What to do: Exactly the lines from the line with "You are a computer-use agent." through the final line of the records below, both ends included, are to be set down. Do not include pictures.

Data supplied section start

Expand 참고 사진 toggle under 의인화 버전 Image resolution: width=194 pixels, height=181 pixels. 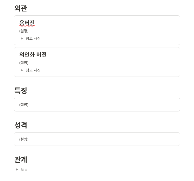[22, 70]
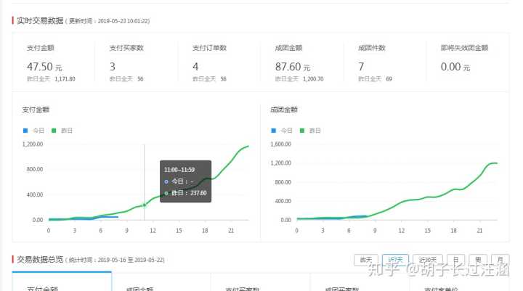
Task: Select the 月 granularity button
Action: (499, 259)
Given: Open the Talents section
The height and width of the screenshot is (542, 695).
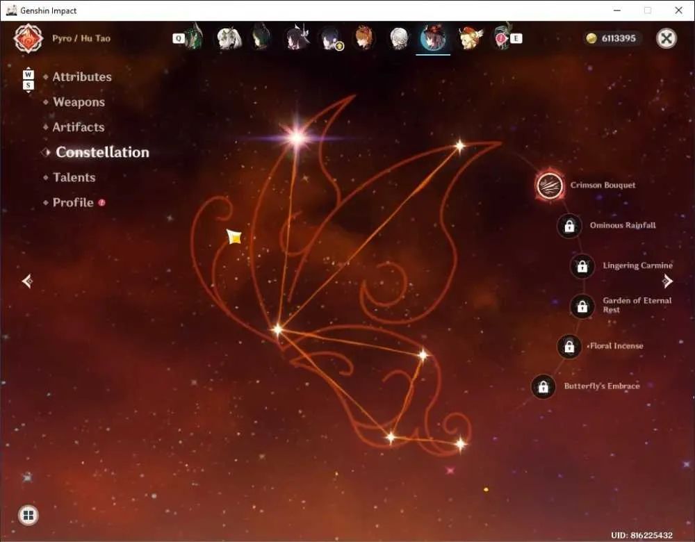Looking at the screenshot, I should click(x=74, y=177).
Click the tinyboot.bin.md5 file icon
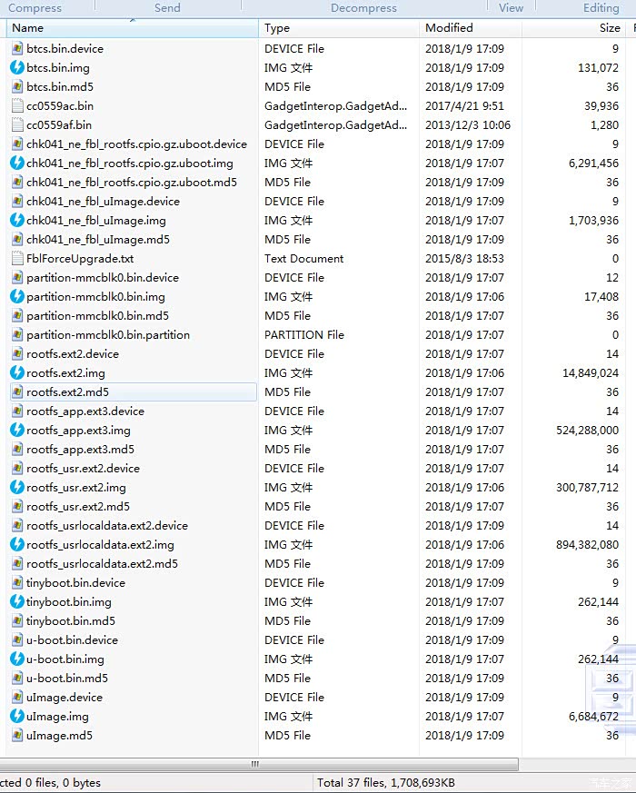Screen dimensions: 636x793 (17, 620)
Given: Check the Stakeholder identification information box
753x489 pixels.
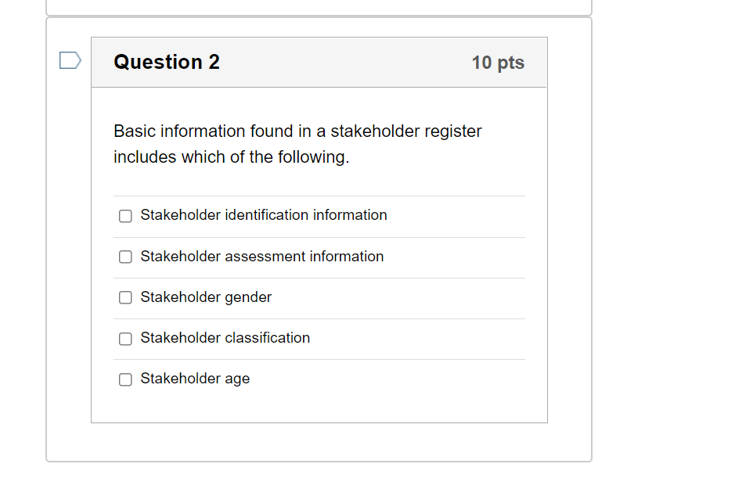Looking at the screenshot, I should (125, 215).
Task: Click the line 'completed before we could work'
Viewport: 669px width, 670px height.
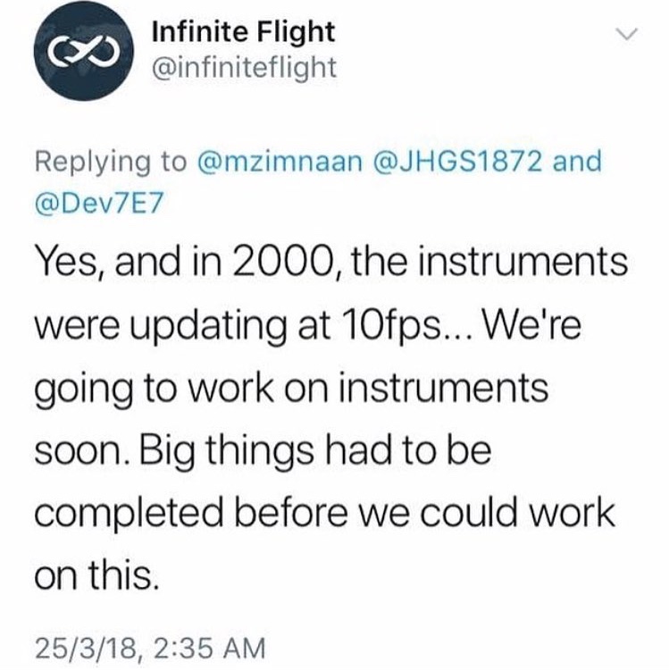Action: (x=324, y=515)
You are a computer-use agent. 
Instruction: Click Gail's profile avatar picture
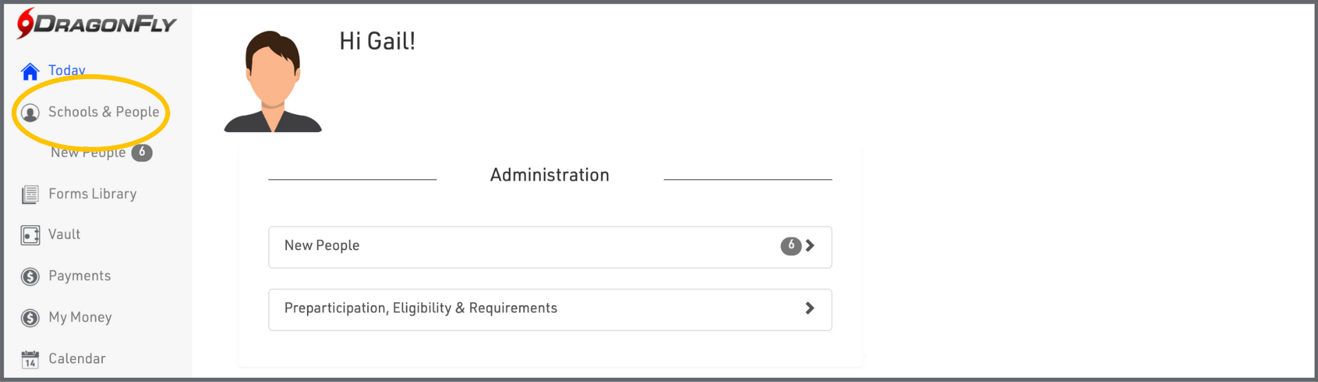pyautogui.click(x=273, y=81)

Data supplied section end

Expected answer:
You are a computer-use agent. 
Instruction: Click Gail's profile avatar picture
pyautogui.click(x=273, y=81)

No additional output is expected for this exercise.